Problem:
Transcribe the data below word for word, starting with the line that contains "This screenshot has width=1024, height=464." and ending with the line that contains "Instruction: Click the", both of those lines included.

Records provided:
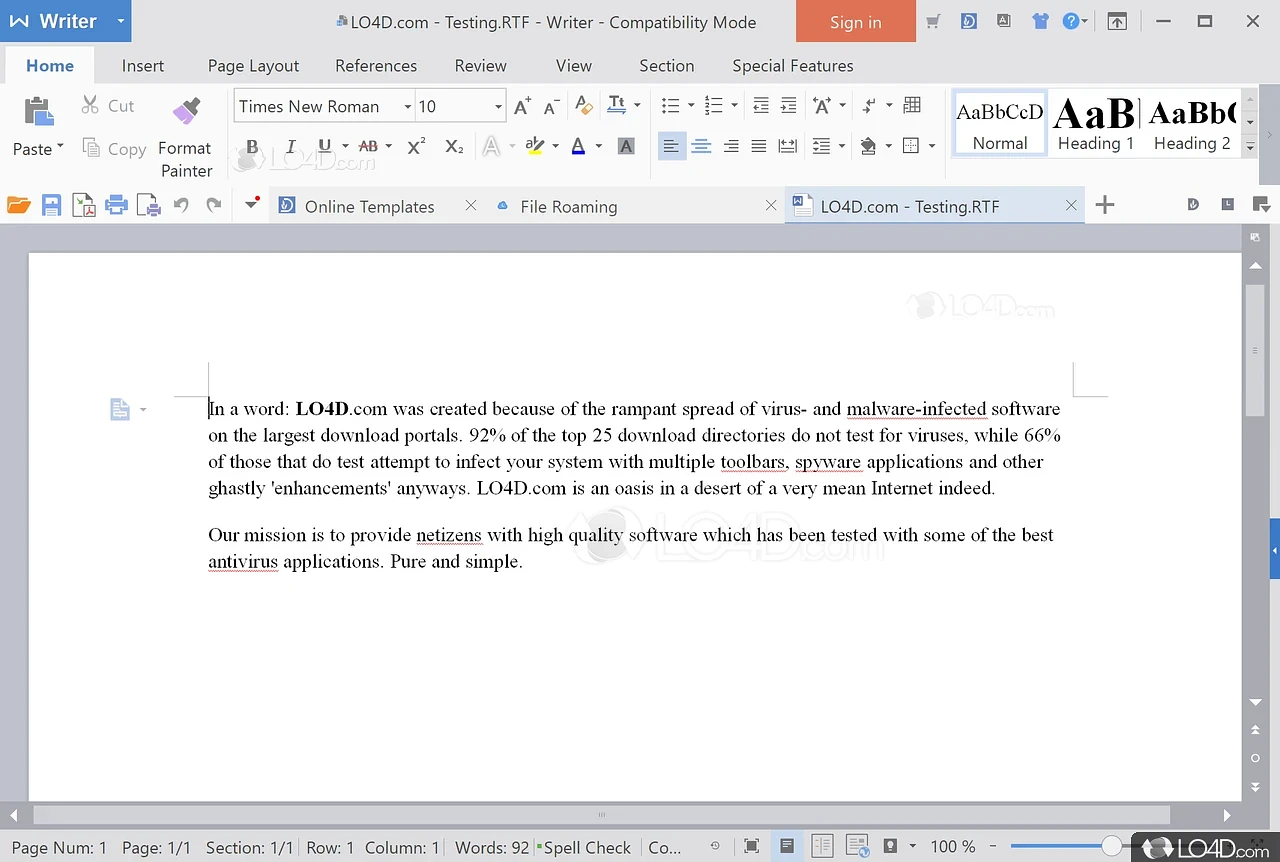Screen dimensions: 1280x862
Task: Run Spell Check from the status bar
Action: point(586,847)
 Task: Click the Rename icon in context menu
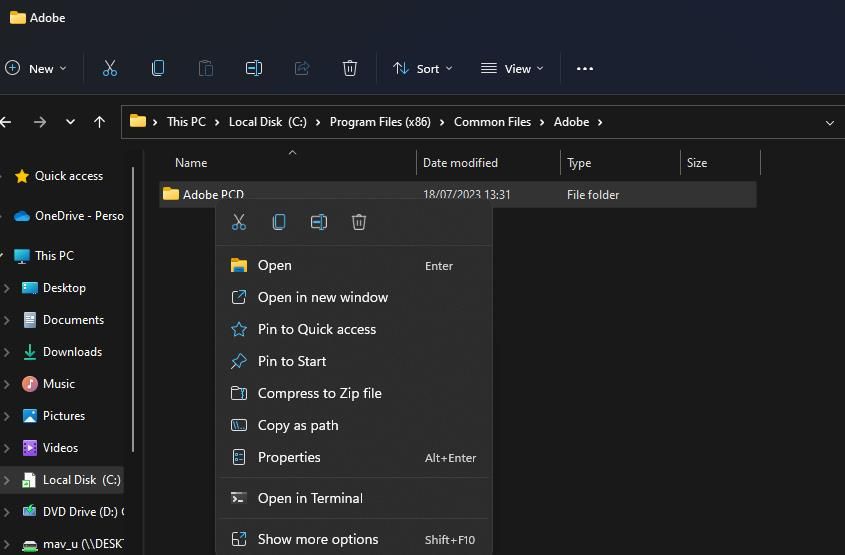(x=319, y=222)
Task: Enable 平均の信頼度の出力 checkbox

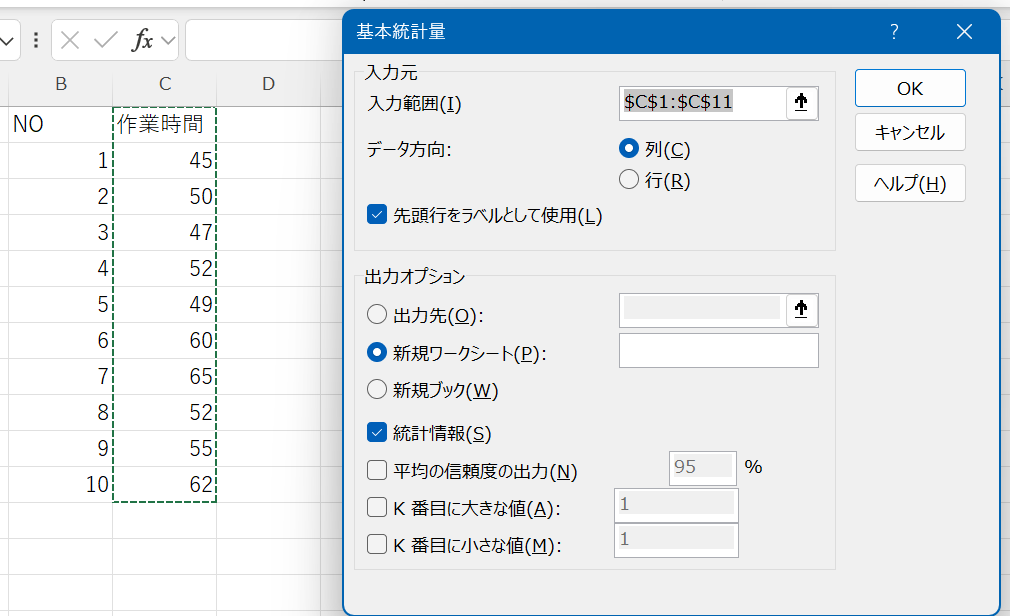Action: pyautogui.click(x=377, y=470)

---

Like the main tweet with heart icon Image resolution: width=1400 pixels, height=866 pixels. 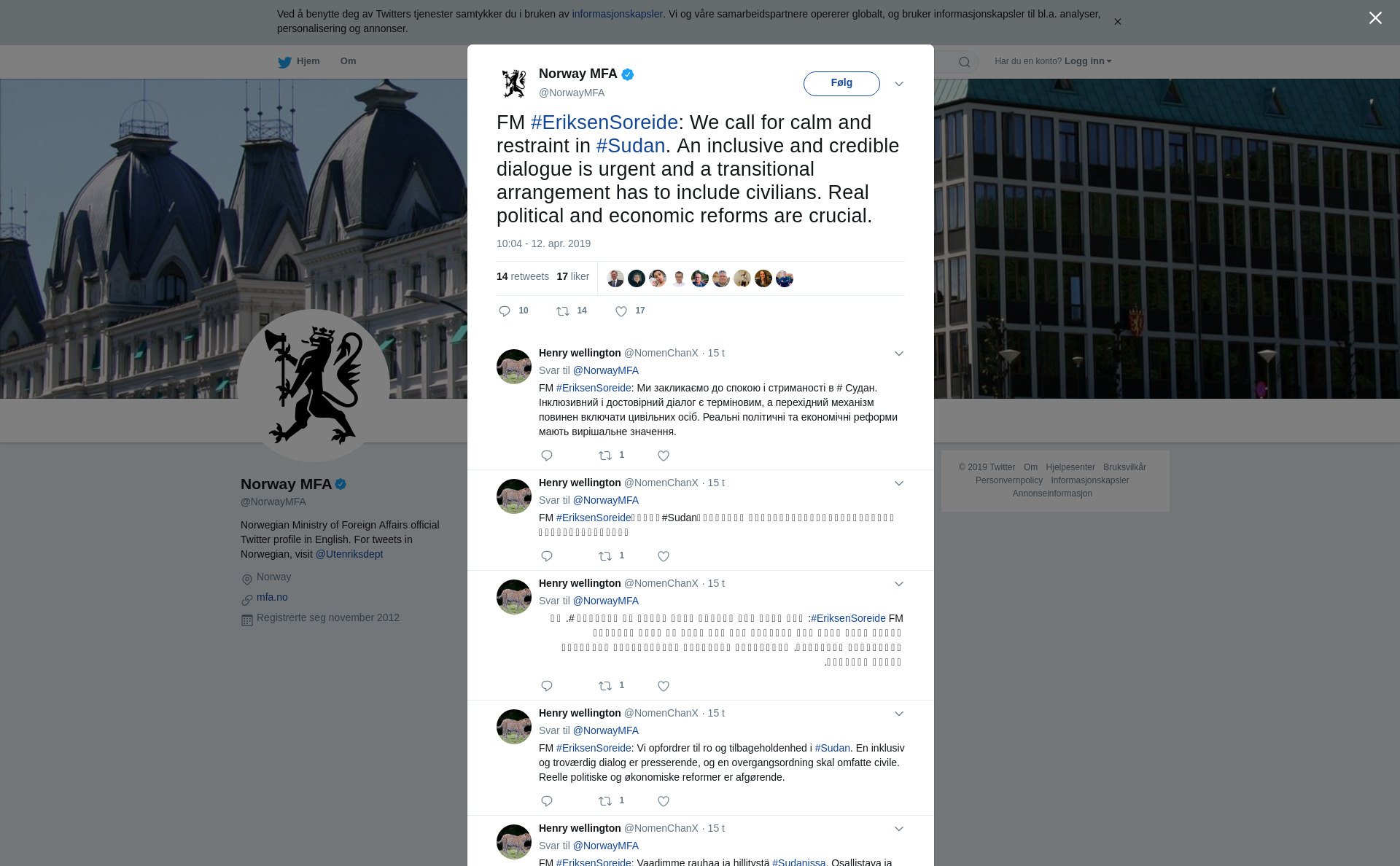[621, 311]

--

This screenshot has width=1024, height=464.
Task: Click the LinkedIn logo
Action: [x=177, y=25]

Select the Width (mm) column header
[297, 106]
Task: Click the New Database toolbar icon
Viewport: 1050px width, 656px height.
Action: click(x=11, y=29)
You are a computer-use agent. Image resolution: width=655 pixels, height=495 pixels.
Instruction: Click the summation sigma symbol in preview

Answer to the task:
This screenshot has width=1024, height=464.
Task: Click the LinkedIn logo
Action: [x=177, y=25]

Select the Width (mm) column header
[297, 106]
Task: Click the New Database toolbar icon
Viewport: 1050px width, 656px height.
Action: click(x=11, y=29)
You are a computer-use agent. Image resolution: width=655 pixels, height=495 pixels.
Instruction: Click the summation sigma symbol in preview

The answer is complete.